Flinten im Korn

Unser ehemaliger Bundespräsident Horst Köhler musste auch seinen Hut nehmen wegen der Aussage, dass wir unsere Handelswege verteidigen. So instabil, wie Ägypten politisch die letzten Jahrzehnte gewesen sein mag den Sueskanal, der die Fahrt ums Kap erspart haben sie mit viel Kapitaleinsatz ausgebaut. Vor einigen Jahren waren somalische Piraten mal ein Thema die „unsere“ Handelsschiffe bedrohen. Dort gab es dann auch einen Einsatz deutscher Schiffe, dass sich Europa bei der Straße von Hormus mit einer Mission bestehend aus Kriegsschiffen europäischer Staaten, raushält, noch, finde ich eigentlich gut.
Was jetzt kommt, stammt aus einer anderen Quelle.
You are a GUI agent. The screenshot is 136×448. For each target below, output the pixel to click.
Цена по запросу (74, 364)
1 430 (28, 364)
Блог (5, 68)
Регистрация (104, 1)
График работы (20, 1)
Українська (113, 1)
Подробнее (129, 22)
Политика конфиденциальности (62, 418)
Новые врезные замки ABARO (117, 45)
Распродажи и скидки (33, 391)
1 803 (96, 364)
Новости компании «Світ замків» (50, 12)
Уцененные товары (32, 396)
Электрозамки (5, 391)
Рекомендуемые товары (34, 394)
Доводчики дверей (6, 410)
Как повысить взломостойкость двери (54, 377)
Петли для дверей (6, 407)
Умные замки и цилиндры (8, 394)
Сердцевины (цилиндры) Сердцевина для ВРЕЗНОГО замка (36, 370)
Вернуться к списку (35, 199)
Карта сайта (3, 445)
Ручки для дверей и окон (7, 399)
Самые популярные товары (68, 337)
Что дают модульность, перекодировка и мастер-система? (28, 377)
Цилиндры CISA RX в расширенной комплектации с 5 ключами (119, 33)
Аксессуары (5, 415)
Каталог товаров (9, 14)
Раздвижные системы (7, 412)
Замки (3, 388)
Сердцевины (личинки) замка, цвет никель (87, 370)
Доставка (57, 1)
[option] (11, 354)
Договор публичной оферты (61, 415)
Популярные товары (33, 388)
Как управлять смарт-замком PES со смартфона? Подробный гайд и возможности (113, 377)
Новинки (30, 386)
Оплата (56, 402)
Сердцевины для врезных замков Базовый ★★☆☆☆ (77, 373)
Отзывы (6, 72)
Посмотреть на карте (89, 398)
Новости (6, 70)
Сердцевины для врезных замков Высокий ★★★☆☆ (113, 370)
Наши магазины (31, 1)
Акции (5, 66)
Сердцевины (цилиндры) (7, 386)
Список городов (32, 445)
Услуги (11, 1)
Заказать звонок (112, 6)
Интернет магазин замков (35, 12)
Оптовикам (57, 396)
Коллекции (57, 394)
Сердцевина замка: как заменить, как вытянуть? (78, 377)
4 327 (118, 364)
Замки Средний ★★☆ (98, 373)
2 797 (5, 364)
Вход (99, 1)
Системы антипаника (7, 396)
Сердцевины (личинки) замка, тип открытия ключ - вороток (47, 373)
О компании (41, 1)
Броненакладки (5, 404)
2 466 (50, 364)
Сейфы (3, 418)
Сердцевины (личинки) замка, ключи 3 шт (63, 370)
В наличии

Der Zeit viel angemessener ist nicht auf das Öl in den Tankern hinzweisen sondern auf den Dreck, in Form von Co2, den die Containerschiffe, wie die teurere Flugfracht, emittieren.

Die Konflikte um klimaschädliche aber lukrative Rohstoffe, geht global ja weiter. Russland hat sich jetzt mal ne Genehmigung ausstellen lassen, um Gas aus einem Gebiet zu holen, wo die Ansprüche nicht ganz geklärt sind.

Russland kann auch auf den Handelsweg der Nordostpassage spekulieren, wenn das Eis zurück geht.

Dass sich in weithin unbesiedelten Gebieten in Sibirien, durch den Rückgang des Permafrostes riesige Krater und Löcher auftun kann dabei relativ egal sein. Das war 2017 dieses Jahr gibts Feuer.

Klar man kann sich das Containervolumen der europäischen Frachthäfen anschauen oder auf einen Einzelfall von 2012 verweisen: Die chinesischen Erdbeeren waren schuld.

Die Zeiten in denen Regionen unabhängig funktioniert haben, Bedürfnisse also aus den regionalen und lokalen Produktionen gedeckt wurden, sind in Europa seit dem römischen Reich vorbei. Die Ohnmacht kleinerer Verbünde, deren Bedeutung sich bei uns im Grundgesetz durch die Föderalisierung niederschlägt und deren Abhängigkeiten sind also ein Thema.

Die gegenseitigen Abhänigkeiten durch die Globalisierung, stellten ja dann kein Problem dar, wenn diese nicht Zeitgleich mit Ausbeutung und Umweltzerstörung einhergehen würden.

Nehmen wir mal willkürlich die Wasserproblematik in der Atacama-Wüste, oder die Arbeitsbedingungen in der Textilindustrie, hier von der Übernahme der Maschinen zu sprechen wirkt sehr fern, nur die sich daran anschließende Frage ist interessant. Nach der günstigen Arbeitskraft und deren Ausbeutung, kommt die nicht mehr notwendige Arbeitskraft, dann wird der Mensch nur noch als Konsument aufgehen.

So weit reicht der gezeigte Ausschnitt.